> _THE RECORDS_:
-- Start --

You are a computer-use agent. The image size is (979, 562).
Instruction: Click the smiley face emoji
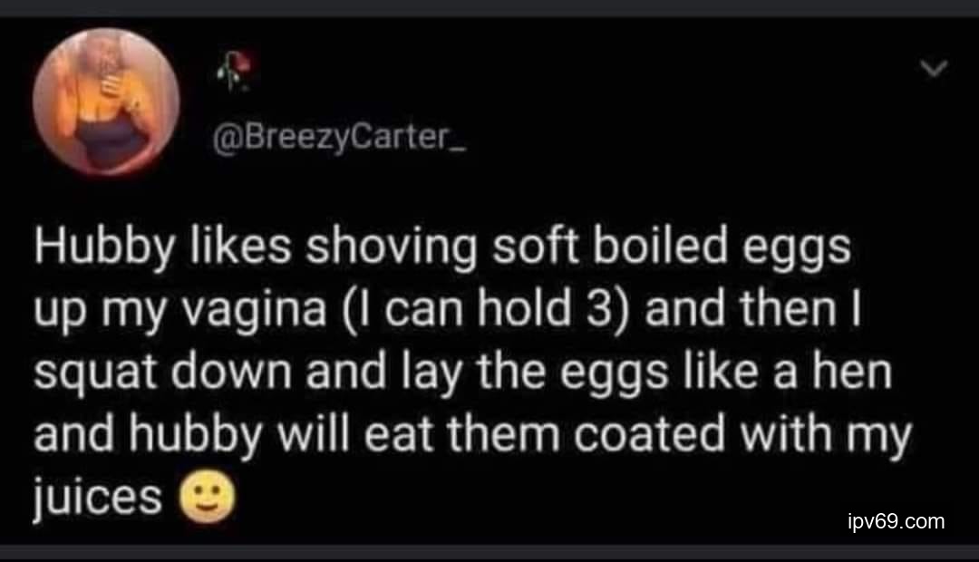point(208,498)
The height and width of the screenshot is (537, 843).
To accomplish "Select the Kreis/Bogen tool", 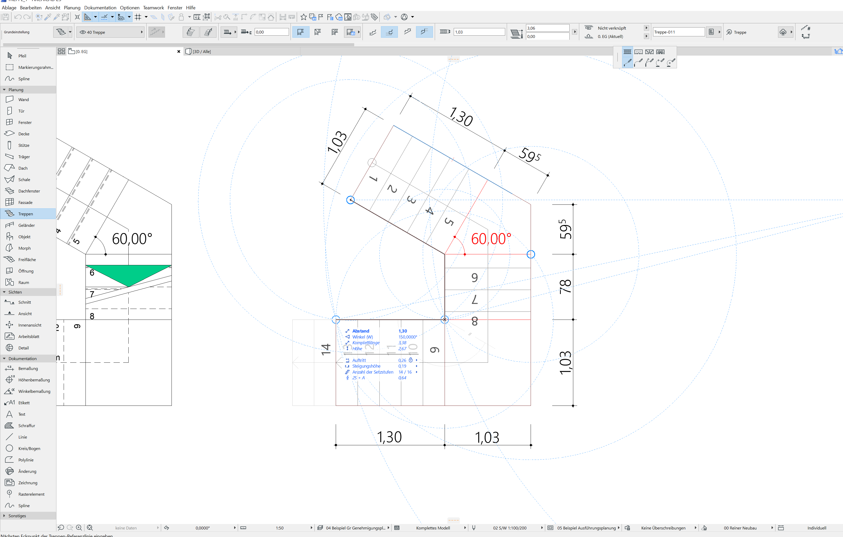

-- End --

Lay out every line of the items above as a Markdown table with the columns "Row" and "Line", numbering each row and skipping blank lines. Leave the pictures out of the table.

| Row | Line |
|---|---|
| 1 | You are a computer-use agent. The image size is (979, 562). |
| 2 | Instruction: Click the smiley face emoji |
| 3 | point(208,498) |
| 4 | The height and width of the screenshot is (537, 843). |
| 5 | To accomplish "Select the Kreis/Bogen tool",  |